L’histoire de l’entreprise aurait pu s’arrêter là. « Mon arrière-grand-père George remarque alors que dans la tradition provençale, les personnes récupèrent les anciens scourtins pour en faire des paillassons », explique Sophie Villeneuve-Fert, responsable des ventes. Il commence alors à transformer les scourtins destinés à l’huilerie en dessous de plat, tapis et paillassons tout en utilisant les mêmes machines et crée la marque le « Scourtin de Provence ». Le succès est au-rendez-vous et l’entreprise bénéficie même d’un coup de pub inattendu grâce au film « Mon oncle » de Jacques Tati dont la maison est décorée par des scourtins en guise de paillassons. En 1979, Alain Fert, petit-fils de Ferdinand et de Marie Fert crée une boutique de vente.  

Innover mais toujours maintenir une fabrication artisanale  

Depuis ses 12 ans, Sophie Villeneuve-Fert sait se servir des machines de l’atelier dont la plus ancienne, toujours en activité, fonctionne depuis 1900. A son arrivée, elle a modernisé l’entreprise en mettant en place un site internet et un logiciel de comptabilité, et en créant et alimentant des comptes sur les réseaux sociaux. Touche à tout, elle gère aujourd’hui toute la partie informatique et le réassort des produits, participe au choix des design et des couleurs, se rend régulièrement en Inde, d’où est issue la fibre de noix de coco, pour choisir de nouveaux modèles et vérifier la qualité des matériaux. Elle assure aussi les visites de l’atelier et consacre la moitié de son temps à tisser auprès de sa mère et de deux employés.  

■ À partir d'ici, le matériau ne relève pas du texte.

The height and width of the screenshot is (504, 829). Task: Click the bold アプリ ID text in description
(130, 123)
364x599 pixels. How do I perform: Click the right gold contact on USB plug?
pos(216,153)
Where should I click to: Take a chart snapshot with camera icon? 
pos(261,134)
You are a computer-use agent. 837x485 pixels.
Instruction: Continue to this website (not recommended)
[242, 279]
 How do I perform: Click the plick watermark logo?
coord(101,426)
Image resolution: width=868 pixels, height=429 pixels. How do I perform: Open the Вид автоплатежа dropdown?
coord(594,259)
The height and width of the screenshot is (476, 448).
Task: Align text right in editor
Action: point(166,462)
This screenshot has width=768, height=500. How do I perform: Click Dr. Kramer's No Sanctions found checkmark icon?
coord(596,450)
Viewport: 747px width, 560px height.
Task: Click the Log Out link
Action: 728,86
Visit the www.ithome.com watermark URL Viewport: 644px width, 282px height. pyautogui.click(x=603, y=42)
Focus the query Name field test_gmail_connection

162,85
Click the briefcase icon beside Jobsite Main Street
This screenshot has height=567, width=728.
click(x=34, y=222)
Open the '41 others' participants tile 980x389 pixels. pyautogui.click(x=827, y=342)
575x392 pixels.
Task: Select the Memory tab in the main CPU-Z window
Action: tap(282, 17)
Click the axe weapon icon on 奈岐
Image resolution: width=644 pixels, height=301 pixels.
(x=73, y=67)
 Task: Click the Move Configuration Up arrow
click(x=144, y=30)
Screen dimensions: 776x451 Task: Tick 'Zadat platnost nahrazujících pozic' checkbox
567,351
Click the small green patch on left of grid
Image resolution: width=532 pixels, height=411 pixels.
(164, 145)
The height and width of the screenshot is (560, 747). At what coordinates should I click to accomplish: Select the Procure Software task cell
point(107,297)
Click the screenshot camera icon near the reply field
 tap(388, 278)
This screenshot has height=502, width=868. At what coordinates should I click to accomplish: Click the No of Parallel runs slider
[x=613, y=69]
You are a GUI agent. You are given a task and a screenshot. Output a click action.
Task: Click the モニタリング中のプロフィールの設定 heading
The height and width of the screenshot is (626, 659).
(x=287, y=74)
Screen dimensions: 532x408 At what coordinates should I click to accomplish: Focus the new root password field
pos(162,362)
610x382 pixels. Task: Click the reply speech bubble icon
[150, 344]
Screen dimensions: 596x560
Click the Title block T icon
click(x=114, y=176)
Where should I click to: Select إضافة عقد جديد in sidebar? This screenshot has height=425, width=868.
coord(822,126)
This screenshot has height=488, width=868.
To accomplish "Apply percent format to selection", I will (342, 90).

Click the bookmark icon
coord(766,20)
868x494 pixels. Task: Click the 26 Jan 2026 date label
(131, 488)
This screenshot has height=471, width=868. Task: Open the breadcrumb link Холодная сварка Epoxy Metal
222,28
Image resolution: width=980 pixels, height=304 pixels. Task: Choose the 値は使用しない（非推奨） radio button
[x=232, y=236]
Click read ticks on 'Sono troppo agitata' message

Et comme l'innovation court dans la famille, Arnaud Fert, 4e génération, et père de Sophie, crée en 2017 des ombrières tissées en fibre de coco laissant passer l'air. Elles rencontrent un vif succès et permet aujourd’hui d’employer un peu moins de 10 employés. « L’engouement du Made in France et notre exposition dans les médias font que nous sommes très sollicités. Nous avons en début d’année lancé la vente en ligne des ombrières en coco et nous poursuivons le recrutement pour cette activité ! », confie Sophie Villeneuve-Fert dont le projet, pour ce qui concerne la production de scourtins, est de reproduire cette année la machine de 1900 pour en avoir deux et embaucher une nouvelle personne.  

Soucieuse de maintenir une production artisanale et de respecter un savoir-faire unique en France, l’entreprise familiale assume les délais d’attente entre un mois et un mois et demi parfaitement acceptés par une clientèle française et internationale. « Le label Entreprise du Patrimoine Vivant nous protège en gratifiant l’activité » reconnaît Sophie Villeneuve-Fert. Aujourd’hui, la Scourtinerie réalise un chiffre d’affaires d’environ 1,2 millions d’euros avec en plus de sa propre boutique, 30 revendeurs en France.